-------- SOURCE TEXT --------

The project bond breakthrough

Category: European energy

Winner: Castor Gas Storage

Nominated by: Natixis (structuring bank, joint book-runner, rating adviser)

Other participants included:
European Investment Bank (credit enhancement provider); BNP Paribas, Bankia, Credit Agricole, Caixa Bank, Santander, Societe Generale (bond issuers); ACS Group (sponsor); Dundee Realty Corporation (sponsor); Cobra Instalciones y Servicios (developer); Gaffney Cline Associates (technical adviser)

Date of transaction: 25th July 2013

Size of transaction: €1.4bn 

 

When the European Investment Bank’s (EIB) Project Bond Initiative was launched towards the end of 2012, it was with the lofty ambition of “re-opening capital markets as a source of financing for crucial transport, energy and communications infrastructure” according to an EIB statement at the time.

The initiative, which offered credit enhancement as way of luring institutional investors, was one of a number of solutions in both the public and private spheres that aimed to stimulate long-term infrastructure financing in the wake of the Crisis and the subsequent pressures on traditional bank lending.

The first project bond to derive from the initiative was the one applied to the 30-year concession to construct and operate the underground offshore Castor gas storage facility off the coast of Castellon in Spain. The project, which makes use of a depleted oil reservoir, is regulated according to a Regulated Asset Base (RAB) scheme by which payments come from the Spanish gas system.

According to the award submission from French bank Natixis, the deal meant that developers and grantors could now consider project bonds as “a viable and feasible financial alternative to long-term bank debt, and not just a theoretical option”.

It added: “A lot has been said in relation to the natural fit between investors’ needs (long duration assets) and what infrastructure could offer them but few real examples reached financial close before Castor.”

-------- DATA EXCERPTS --------

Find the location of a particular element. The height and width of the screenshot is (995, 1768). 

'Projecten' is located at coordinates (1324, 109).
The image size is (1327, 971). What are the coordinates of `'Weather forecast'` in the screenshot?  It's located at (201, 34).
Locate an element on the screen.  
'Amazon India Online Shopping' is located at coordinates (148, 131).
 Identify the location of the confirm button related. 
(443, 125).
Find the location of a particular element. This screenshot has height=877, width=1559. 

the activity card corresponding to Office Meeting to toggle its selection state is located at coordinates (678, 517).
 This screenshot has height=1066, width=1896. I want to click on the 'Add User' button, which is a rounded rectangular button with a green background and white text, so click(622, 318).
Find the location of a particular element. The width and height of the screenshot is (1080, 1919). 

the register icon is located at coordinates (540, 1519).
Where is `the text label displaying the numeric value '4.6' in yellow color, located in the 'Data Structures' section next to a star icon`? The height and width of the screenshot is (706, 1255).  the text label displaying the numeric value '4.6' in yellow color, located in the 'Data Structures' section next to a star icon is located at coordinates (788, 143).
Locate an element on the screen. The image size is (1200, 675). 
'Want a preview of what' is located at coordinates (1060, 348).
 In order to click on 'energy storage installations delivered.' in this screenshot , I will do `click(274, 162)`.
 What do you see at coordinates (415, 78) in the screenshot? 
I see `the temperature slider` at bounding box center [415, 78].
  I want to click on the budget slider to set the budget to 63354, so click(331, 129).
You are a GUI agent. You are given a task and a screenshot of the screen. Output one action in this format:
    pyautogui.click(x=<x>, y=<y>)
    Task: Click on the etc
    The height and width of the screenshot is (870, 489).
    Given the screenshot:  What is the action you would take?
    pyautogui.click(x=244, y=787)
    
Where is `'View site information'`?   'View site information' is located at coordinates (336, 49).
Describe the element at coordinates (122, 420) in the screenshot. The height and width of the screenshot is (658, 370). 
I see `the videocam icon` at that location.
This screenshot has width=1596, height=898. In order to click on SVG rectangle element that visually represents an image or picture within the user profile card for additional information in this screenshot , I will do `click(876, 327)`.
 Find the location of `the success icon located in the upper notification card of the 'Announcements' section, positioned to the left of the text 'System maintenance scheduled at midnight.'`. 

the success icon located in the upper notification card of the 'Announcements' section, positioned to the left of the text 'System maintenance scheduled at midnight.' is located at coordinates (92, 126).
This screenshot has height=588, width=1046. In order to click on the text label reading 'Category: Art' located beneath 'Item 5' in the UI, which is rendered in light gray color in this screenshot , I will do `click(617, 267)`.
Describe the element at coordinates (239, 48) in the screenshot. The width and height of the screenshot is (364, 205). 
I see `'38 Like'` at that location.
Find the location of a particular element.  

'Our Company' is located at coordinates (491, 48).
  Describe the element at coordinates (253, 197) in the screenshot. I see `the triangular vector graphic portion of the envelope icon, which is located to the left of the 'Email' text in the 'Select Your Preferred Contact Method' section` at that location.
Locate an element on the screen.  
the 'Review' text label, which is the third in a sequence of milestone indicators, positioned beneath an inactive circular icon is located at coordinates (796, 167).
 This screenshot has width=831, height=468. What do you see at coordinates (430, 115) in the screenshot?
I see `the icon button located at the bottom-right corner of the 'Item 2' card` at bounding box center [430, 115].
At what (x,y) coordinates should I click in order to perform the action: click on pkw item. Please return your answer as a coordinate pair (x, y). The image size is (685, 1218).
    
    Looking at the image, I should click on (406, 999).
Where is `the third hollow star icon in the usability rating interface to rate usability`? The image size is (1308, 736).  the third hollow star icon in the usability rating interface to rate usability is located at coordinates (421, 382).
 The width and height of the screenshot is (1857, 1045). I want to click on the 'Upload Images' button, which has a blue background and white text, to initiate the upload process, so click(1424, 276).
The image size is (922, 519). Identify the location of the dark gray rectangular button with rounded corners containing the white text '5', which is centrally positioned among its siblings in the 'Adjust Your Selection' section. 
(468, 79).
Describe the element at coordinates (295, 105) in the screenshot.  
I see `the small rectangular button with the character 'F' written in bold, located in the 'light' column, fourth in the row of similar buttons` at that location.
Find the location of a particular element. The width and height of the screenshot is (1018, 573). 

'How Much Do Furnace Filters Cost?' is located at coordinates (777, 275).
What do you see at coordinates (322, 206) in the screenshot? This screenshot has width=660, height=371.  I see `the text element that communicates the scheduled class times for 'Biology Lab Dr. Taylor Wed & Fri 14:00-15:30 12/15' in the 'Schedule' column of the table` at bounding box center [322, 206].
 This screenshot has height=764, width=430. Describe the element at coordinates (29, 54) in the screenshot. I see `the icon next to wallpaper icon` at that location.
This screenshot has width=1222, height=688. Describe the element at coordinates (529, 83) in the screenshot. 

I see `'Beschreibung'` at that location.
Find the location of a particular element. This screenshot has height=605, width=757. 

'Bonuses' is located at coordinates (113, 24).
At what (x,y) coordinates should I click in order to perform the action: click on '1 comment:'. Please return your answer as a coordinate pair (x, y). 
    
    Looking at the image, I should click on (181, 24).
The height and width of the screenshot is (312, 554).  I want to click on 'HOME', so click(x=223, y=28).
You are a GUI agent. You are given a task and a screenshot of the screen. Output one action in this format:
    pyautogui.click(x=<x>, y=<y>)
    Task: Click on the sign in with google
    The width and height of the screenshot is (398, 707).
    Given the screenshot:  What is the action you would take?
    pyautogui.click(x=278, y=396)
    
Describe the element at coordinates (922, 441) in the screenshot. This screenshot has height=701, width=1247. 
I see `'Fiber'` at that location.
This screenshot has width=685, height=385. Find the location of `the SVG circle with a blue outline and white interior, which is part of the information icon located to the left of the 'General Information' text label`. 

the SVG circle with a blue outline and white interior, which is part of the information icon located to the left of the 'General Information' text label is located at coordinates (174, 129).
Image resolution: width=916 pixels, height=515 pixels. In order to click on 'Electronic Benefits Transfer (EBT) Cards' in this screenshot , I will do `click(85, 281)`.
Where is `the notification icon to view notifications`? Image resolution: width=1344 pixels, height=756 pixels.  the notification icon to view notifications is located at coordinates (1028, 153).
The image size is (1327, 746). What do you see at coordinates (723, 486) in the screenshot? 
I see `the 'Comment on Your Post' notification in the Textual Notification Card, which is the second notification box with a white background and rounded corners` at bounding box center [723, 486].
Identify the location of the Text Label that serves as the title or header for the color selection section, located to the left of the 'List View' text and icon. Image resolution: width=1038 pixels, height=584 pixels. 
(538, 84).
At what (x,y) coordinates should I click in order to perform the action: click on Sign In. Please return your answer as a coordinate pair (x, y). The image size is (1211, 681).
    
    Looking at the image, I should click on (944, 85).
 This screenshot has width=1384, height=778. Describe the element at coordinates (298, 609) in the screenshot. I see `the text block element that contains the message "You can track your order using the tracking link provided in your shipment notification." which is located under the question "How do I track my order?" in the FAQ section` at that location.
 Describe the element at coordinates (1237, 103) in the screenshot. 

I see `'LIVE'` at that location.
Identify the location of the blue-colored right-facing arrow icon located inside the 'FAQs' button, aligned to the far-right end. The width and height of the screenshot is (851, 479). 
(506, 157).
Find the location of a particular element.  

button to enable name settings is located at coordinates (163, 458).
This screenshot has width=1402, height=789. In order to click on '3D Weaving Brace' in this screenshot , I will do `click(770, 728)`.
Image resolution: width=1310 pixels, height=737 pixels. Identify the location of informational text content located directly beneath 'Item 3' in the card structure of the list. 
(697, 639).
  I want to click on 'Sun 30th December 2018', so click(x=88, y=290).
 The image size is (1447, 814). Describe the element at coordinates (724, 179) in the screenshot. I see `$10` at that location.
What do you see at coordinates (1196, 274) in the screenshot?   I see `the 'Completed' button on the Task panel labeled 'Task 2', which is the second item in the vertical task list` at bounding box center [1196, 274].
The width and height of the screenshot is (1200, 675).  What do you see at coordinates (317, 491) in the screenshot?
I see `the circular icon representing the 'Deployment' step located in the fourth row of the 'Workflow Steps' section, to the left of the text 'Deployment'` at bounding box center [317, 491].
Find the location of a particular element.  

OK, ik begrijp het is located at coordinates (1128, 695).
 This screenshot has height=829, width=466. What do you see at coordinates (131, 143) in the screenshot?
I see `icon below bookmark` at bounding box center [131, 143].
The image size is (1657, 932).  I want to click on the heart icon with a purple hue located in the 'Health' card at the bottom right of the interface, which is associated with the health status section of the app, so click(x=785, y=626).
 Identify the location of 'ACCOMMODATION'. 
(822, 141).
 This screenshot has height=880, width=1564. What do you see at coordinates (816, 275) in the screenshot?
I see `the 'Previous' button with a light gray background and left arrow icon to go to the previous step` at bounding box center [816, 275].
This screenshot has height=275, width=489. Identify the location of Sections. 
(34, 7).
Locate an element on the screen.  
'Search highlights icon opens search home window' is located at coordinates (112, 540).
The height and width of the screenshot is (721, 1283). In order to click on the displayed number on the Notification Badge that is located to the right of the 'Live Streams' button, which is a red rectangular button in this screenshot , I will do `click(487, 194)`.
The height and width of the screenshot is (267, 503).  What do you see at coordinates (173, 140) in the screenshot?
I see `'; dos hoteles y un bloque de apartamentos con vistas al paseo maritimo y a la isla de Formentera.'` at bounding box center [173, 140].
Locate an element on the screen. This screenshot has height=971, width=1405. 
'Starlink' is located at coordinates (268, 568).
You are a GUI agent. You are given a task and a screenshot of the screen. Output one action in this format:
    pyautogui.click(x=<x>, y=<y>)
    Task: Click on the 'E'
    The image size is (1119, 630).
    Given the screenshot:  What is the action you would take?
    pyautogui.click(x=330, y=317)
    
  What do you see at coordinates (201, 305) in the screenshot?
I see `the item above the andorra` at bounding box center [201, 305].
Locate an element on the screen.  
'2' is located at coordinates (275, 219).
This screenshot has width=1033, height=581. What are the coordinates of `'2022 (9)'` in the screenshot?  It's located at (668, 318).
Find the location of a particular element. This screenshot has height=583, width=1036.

--------

__TO-DO LIST__.
1. In the text on the Castor project bond, why did the EIB's Project Bond Initiative offer credit enhancement? Answer in one to three sentences.
2. Write the next part of the article on the Castor project bond, starting after its final paragraph.

__WRITTEN RESPONSES__.
1. The initiative offered credit enhancement to attract institutional investors. This served its aim of reopening capital markets as a source of financing for transport, energy and communications infrastructure, when bank lending was under pressure after the Crisis.

2.
The judges agreed, while also taking into account the time and effort that the structuring banks must have put into educating investors about the new product and its risk/reward profile, as well as the hefty €1.4 billion deal size in what was still a volatile market environment.

Since the deal was signed, unexpected seismic activity near the facility has raised question marks over the future of the project and prompted Fitch Ratings to give the bonds “ratings watch negative” status. Among the possible outcomes is that the government may terminate the concession.

While taking these developments carefully into account, the judges came to the conclusion that the award should be granted based on the innovations of the deal at the time of signing and the prospect that it helped to open up access to the asset class for long-term investors. While troubling, the subsequent issues faced by the project were not seen to be reason for a changed decision.

What the judges said:
“Pushes the boundaries. It may be ordinary gas storage rather than the Holy Grail of carbon dioxide but it’s still far from straightforward to do this kind of thing.”
“Not many deals like this have been done before and it turns the “jaw jaw” of 2012 [about project bonds] into serious business.”
“The project has had setbacks but if it’s structured right in a project finance sense there should be wriggle room.”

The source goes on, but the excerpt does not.